Challenges with Delivery
In December 2014, the Office of the Auditor General of Ontario released a report assessing the state of palliative care in Ontario. Although the last decade has brought attention to the need for palliative care, both provincially and federally, Ontario still lacks a strategic-policy framework and a province-wide system for the consistent delivery of palliative services (Office of the Auditor General of Ontario, 2015). For patients at end-of-life, there are four possible ways to access palliative services: in the home, where Community Care Access Centres (CCAC) facilitate support; hospitals; hospices; and long-term care facilities. In 2005, the Ministry of Health and Long-Term Care launched a three-year initiative to provide end-of-life funding. This initiative also included the objective to shift end-of-life care from acute care environments into the community—primarily the home and hospices (Office of the Auditor General of Ontario, 2015).
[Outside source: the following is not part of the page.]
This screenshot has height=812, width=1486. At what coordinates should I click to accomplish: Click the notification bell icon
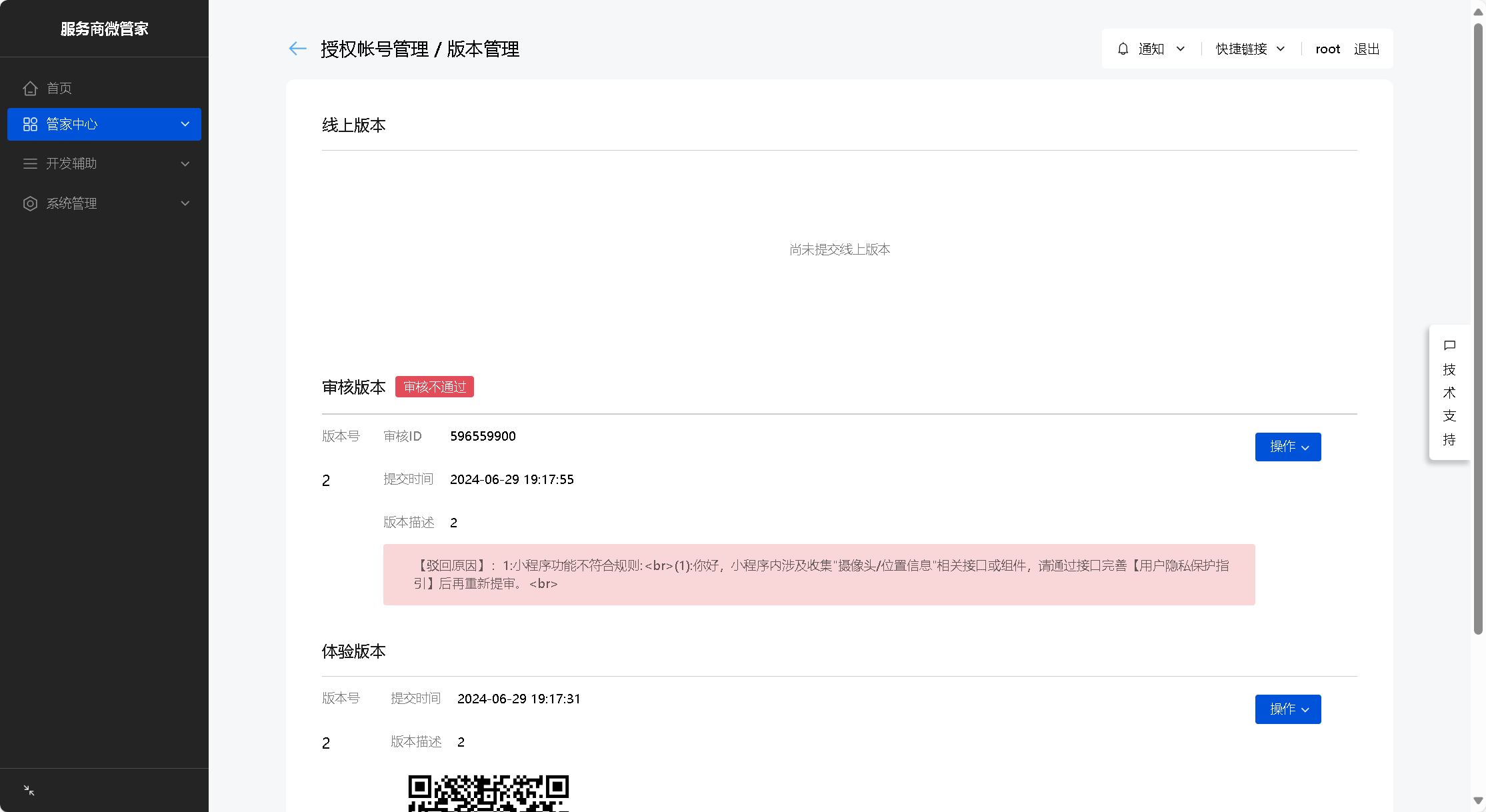click(1123, 49)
Although the three-year initiative realized some improvements, “inequities and barriers to accessing end-of-life care still existed across regions and service sectors in Ontario” (Office of the Auditor General of Ontario, 2015).
In response, a collaboration of palliative care stakeholders, including the MOHLTC, LHINs and the Quality Hospice Palliative Care Coalition of Ontario, created a vision for palliative care in Ontario in 2011, titled “Advancing High Quality, High Value Palliative Care in Ontario: A Declaration of Partnership and Commitment to Action” (Office of the Auditor General of Ontario, 2015) with a focus on improving the delivery of palliative care in Ontario.
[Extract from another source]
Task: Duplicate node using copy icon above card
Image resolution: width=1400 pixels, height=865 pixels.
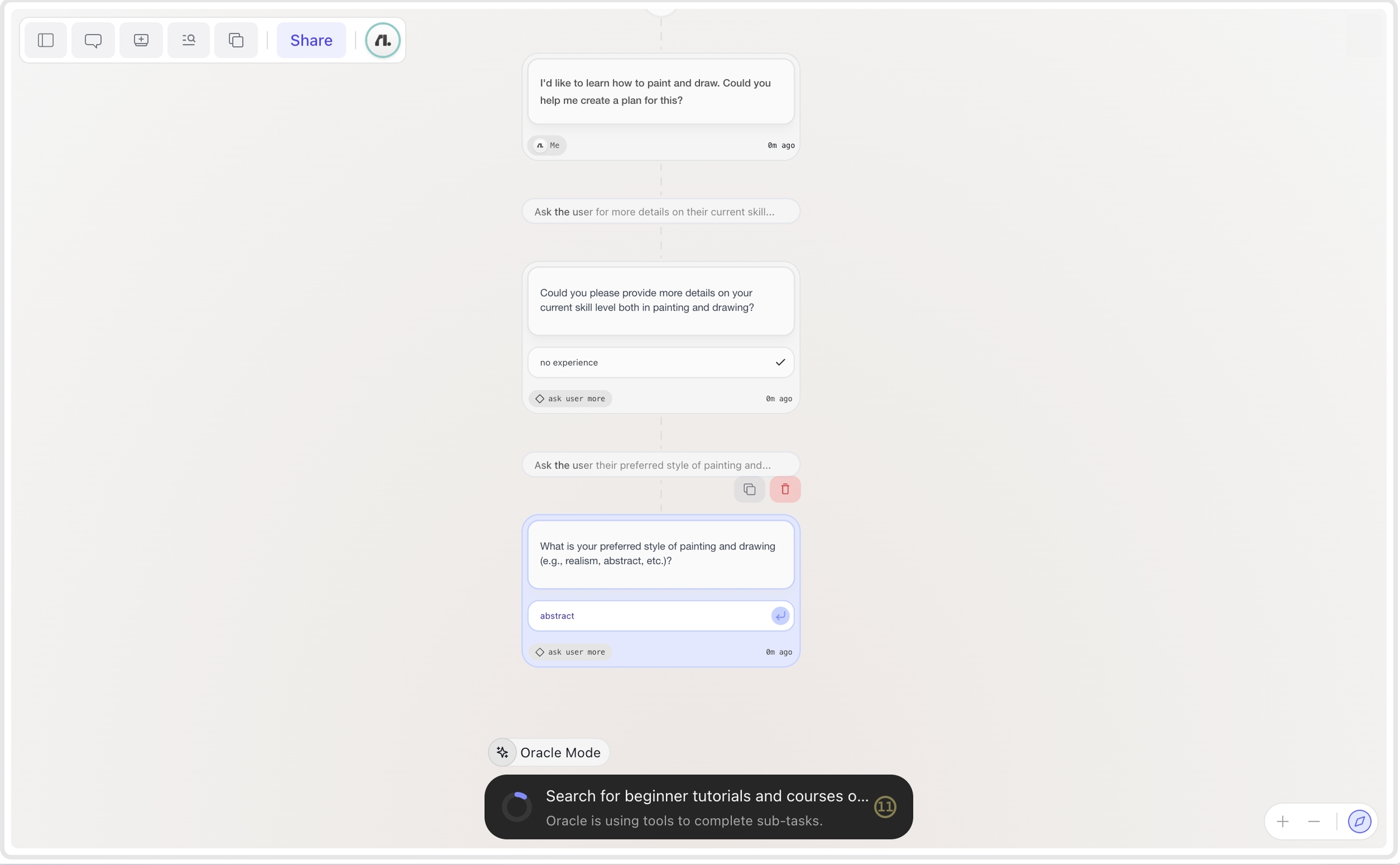Action: 749,489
However, recent statistics still suggest that there is inadequate support for home care, with over 70% of Canadians dying in an acute care hospital (Gauvin, Abelson & Lavis, 2013), despite research indicating that more than half of Canadians would choose the home environment for their end-of-life care (Environics Research Group, 2013).
Where is Distance?
Despite acknowledging the increased healthcare demands that will accompany the aging demographic, and the reality that adult children often do not live in close proximity to their parents, there is a gap in current palliative care discussions that has the potential to cause additional stress to an already-strained healthcare environment. Although distance between family members is acknowledged as part of modern family life, there is little discussion on the impact of distance, either to patients and caregivers or to the healthcare system. As well, there are no proposed initiatives to support patient and family-centred care when distance is a factor. If the healthcare system in Ontario is to support the shift away from acute care facilities and into the home, greater attention should be paid to the family support that will be available to support the patient and the caregiver.